Летчики называли этот огонь "флэком"; стрелку́ такой "флэк" часто казался взметнувшейся вверх чернильной струей, которая расползалась по небу, как чернила на промокашке. Маленький человечек (умещались в круговой башне лишь маленькие), согнувшись в три погибели, сидел со своими пулеметами в этом гнезде, как в коконе, напоминая насекомое под стеклянным колпаком. Круговая башня представляла собой металлическую полусферу со стеклянным иллюминатором, торчавшую из фюзеляжа B-17, как раздувшийся пупок. Под крохотным куполом находились два пулемета пятидесятого калибра и маленький человечек, в невеселые обязанности которого входила ловля вражеского истребителя в пулеметный прицел. Башня вращалась, и вместе с ней вращался стрелок. В его распоряжении были деревянные рукоятки с кнопкой на конце для ведения огня; башенный стрелок, вцепившийся в эти рычаги, напоминал какой-то грозный эмбрион в легкопроницаемой оболочке, который высунулся из чрева матери, чтобы защитить ее. Рукоятки служили и для вращения башни - она поворачивалась до некой мертвой точки, за которой появлялась опасность попадания в собственный пропеллер.

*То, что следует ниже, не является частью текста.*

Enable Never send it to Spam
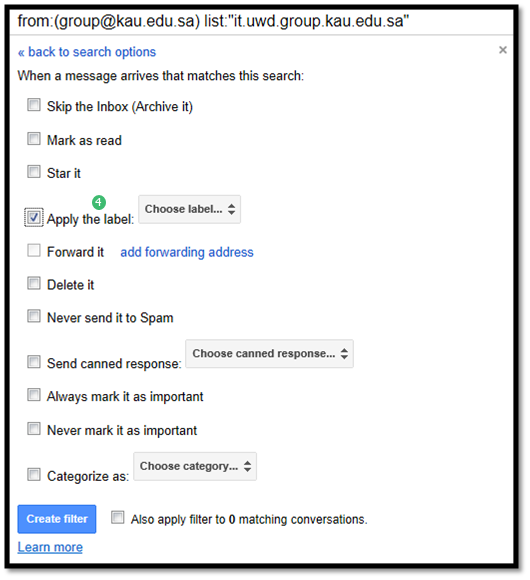The image size is (530, 580). 34,316
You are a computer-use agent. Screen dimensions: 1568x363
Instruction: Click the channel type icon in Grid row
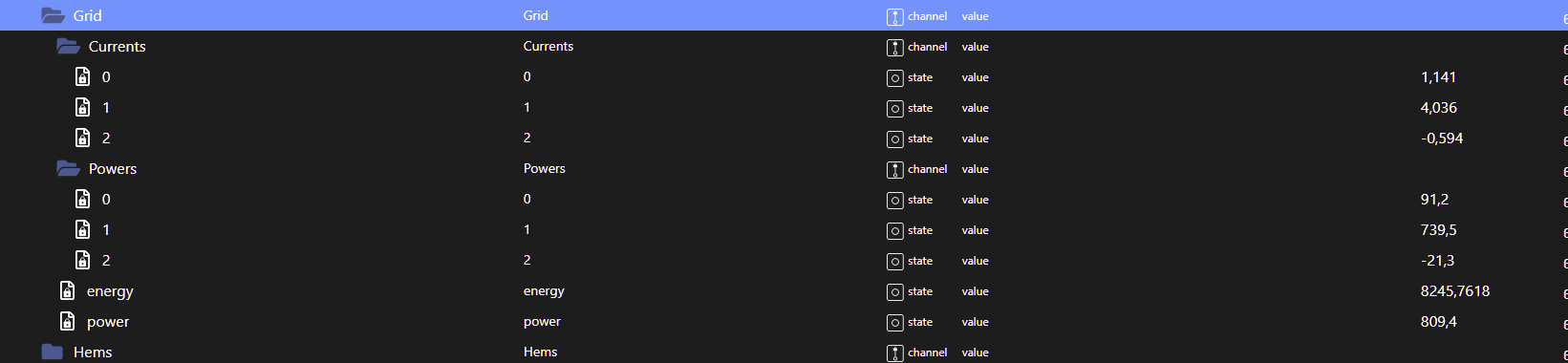[x=895, y=16]
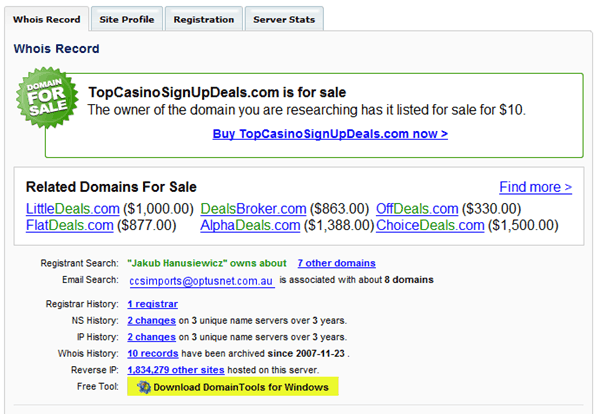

"Ощущая под ногами небо, стрелок в капсуле, вынесенной наружу, - писал Гарп, - чувствовал себя особенно неуютно. Перед приземлением, если срабатывал механизм, круговая башня втягивалась внутрь. Если же не срабатывал, круговая башня высекала сноп искр из взлетно-посадочной полосы не хуже, чем автомобиль, тормозящий на полном ходу".
Техник-сержант Гарп, башенный стрелок, заглянувший в глаза смерти, служил в Восьмом воздушном полку - соединении, которое бомбило континент, базируясь в Англии. До назначения башенным стрелком сержант Гарп успел повоевать и носовым стрелком на В-17С, и фюзеляжным на В-17Е.

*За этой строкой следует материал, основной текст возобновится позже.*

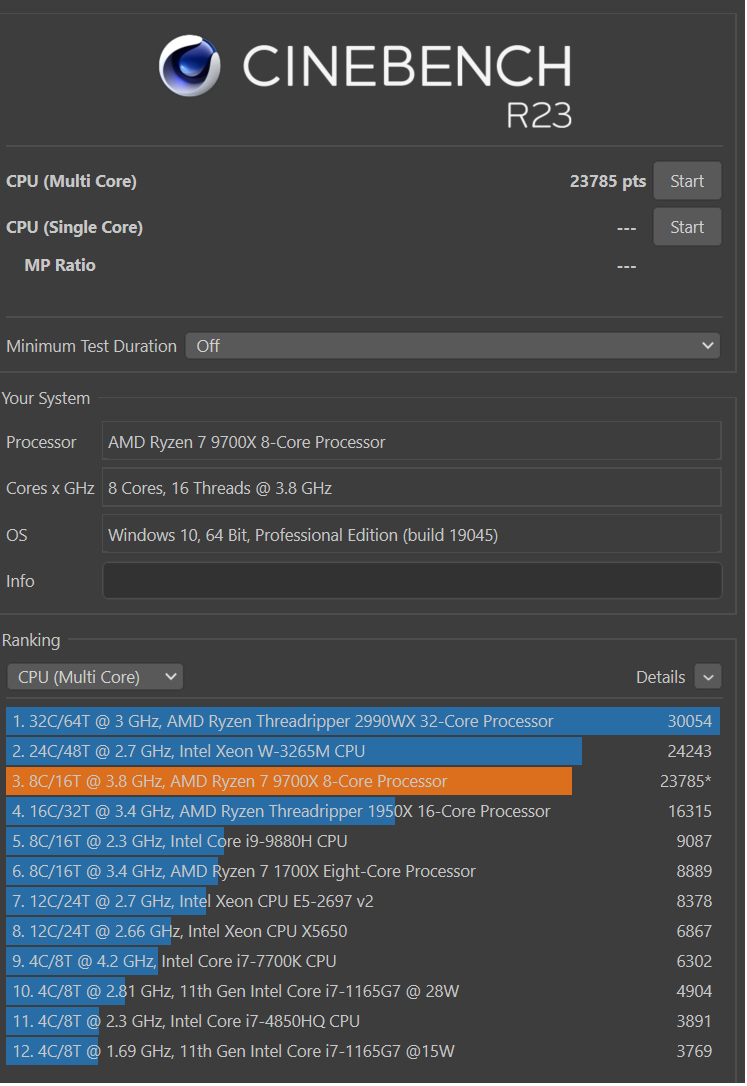Select the highlighted Ryzen 7 9700X result
Image resolution: width=747 pixels, height=1086 pixels.
click(x=362, y=781)
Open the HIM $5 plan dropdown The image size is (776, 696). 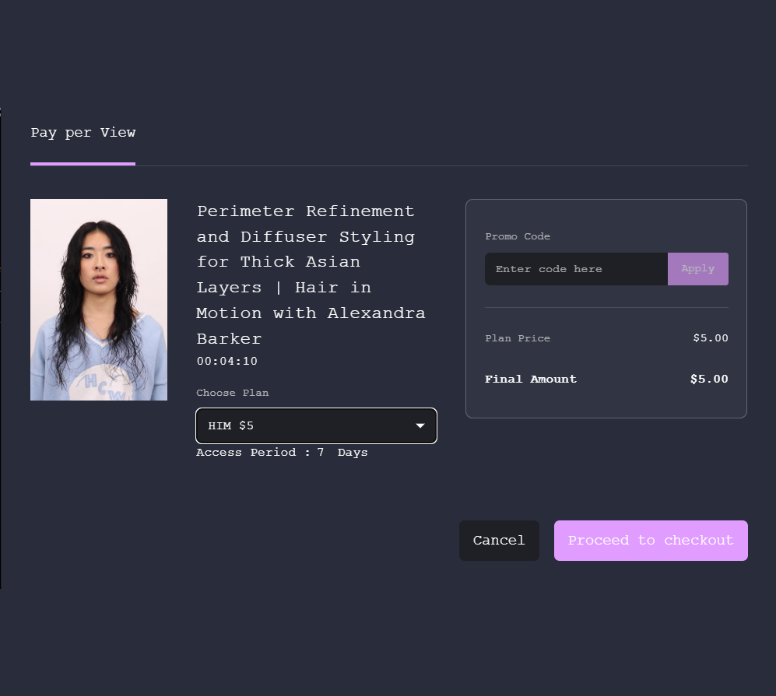tap(305, 426)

Гарпу не нравилась фюзеляжная стрельба на В-17Е. Двое стрелков были втиснуты в корпус самолета, их амбразуры находились друг против друга, и в результате Гарп получал по уху всякий раз, как его напарник поворачивал свой пулемет одновременно с Гарпом. Именно по этой причине в более поздних моделях В-17Е амбразуры были разведены под углом. Но этих преобразований сержант Гарп уже не застал.
Его боевым крещением стал дневной налет В-17Е на французский город Руан 17 августа 1942 года. Операция прошла без потерь. Техник-сержант Гарп, исполняя обязанности фюзеляжного стрелка, один раз получил от своего товарища по левому уху и два раза по правому. Дело усугублялось еще тем, что второй стрелок был гораздо выше Гарпа, в силу чего его локти находились как раз на уровне ушей сержанта.